Flying high

Theasa Tuohy honors the memory of her aviator mother in her novel Flying Jenny.

Flying high
Provided
Flying Jenny was partly inspired by Theasa Logan Tuohy, the author’s mother.

Late 1920s America is brought to vivid life on the pages of Flying Jenny, a historical novel by Oklahoma-born writer Theasa Tuohy.

The book, published in May, captures both the exhilaration of early flight and the rough-and-tumble world of New York journalists, through the eyes of two young female protagonists. The women embark on a barnstorming adventure across the U.S., which lands them eventually in Oklahoma.

One character is Laura Bailey, a tough, quick-witted journalist at a New York City newspaper. The other is Jenny Flynn, a small but spunky Oklahoma City pilot whose high-flying stunts are drawn from the real-life exploits of female pilots of the era, including Theasa Tuohy’s own mother, Theasa Logan Tuohy.

“A lot of the stories I heard as a child are in there in one way or another,” Theasa Tuohy said.

Text and item location entries:

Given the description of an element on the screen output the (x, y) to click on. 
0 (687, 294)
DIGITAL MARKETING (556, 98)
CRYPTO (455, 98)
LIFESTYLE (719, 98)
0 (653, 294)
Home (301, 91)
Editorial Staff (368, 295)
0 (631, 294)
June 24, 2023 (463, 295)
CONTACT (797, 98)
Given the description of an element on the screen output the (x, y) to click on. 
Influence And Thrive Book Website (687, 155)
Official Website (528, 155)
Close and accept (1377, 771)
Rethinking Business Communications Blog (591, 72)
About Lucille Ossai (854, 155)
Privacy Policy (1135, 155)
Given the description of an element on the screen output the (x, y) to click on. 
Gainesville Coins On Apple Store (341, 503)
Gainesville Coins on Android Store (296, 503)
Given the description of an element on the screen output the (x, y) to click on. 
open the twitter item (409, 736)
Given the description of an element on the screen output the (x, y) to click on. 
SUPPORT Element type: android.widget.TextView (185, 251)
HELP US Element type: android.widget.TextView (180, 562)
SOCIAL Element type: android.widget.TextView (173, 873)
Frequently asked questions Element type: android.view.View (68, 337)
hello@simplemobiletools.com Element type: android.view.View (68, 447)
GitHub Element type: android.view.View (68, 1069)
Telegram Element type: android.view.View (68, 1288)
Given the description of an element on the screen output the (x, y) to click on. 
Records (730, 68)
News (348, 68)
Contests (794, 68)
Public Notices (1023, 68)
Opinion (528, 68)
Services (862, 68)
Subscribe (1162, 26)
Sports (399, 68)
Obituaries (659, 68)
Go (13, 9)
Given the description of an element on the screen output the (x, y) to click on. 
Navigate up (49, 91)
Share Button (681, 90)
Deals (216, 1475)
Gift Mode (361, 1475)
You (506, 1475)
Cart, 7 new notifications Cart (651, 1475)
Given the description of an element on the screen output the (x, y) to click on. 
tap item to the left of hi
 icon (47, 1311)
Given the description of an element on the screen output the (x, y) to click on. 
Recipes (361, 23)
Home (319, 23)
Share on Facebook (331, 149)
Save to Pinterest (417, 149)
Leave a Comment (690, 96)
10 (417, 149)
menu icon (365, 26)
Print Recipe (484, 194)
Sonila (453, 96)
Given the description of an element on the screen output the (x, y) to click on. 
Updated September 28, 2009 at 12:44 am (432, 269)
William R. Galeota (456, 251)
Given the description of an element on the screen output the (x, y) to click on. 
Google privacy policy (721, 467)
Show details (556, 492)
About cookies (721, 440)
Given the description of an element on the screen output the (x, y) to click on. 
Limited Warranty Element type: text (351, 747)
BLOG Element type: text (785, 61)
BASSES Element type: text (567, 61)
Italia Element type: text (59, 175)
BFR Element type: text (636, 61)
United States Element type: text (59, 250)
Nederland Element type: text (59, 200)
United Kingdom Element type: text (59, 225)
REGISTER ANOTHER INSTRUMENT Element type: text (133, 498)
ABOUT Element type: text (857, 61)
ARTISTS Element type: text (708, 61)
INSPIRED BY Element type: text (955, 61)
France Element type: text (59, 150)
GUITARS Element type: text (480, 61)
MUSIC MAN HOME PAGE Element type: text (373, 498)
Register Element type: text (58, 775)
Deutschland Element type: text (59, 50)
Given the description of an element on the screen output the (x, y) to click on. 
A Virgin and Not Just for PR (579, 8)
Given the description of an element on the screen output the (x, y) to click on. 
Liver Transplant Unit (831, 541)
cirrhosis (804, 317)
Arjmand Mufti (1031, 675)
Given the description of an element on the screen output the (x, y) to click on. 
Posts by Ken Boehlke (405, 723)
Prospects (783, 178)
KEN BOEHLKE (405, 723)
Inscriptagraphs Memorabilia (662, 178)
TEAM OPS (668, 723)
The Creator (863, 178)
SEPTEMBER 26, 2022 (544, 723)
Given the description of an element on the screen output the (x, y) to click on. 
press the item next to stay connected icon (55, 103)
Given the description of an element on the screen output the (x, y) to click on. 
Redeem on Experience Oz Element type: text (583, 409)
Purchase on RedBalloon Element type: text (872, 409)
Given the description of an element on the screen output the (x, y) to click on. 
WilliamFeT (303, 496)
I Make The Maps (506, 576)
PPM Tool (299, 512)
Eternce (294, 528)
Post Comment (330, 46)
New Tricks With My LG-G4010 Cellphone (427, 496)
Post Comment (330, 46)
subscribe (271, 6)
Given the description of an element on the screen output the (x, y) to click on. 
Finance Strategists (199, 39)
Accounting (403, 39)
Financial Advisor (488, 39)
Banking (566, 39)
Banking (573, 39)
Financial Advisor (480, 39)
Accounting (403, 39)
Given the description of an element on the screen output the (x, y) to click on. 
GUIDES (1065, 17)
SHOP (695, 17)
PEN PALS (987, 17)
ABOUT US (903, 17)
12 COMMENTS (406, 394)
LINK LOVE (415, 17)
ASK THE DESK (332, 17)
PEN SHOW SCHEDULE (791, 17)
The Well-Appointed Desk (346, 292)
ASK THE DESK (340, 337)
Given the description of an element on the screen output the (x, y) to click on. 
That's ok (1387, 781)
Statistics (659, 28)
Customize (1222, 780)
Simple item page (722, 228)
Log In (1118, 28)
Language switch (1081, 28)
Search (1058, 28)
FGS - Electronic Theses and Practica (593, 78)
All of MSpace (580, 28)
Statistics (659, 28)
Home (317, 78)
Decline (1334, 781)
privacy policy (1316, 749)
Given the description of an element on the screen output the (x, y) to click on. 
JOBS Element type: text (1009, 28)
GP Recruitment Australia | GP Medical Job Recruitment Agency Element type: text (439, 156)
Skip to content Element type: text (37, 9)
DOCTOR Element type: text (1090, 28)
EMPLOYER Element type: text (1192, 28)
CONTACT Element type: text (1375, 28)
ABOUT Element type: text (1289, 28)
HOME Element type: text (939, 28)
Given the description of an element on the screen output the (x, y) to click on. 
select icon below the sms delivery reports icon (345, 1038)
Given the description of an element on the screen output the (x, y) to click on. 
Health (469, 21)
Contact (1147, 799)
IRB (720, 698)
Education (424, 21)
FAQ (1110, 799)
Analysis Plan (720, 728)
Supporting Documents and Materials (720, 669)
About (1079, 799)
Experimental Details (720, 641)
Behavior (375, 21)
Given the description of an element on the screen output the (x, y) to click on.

### To-do list
• 1. According to the article on the novel Flying Jenny, who partly inspired the book?
• 2. Retype part of the Flying Jenny article word for word, starting at the words "Theasa Tuohy honors" and stopping after "eventually in Oklahoma.".

### Results of the exercise
• 1. Theasa Logan Tuohy, the author's mother.

• 2.
Theasa Tuohy honors the memory of her aviator mother in her novel Flying Jenny.

Flying high
Provided
Flying Jenny was partly inspired by Theasa Logan Tuohy, the author’s mother.

Late 1920s America is brought to vivid life on the pages of Flying Jenny, a historical novel by Oklahoma-born writer Theasa Tuohy.

The book, published in May, captures both the exhilaration of early flight and the rough-and-tumble world of New York journalists, through the eyes of two young female protagonists. The women embark on a barnstorming adventure across the U.S., which lands them eventually in Oklahoma.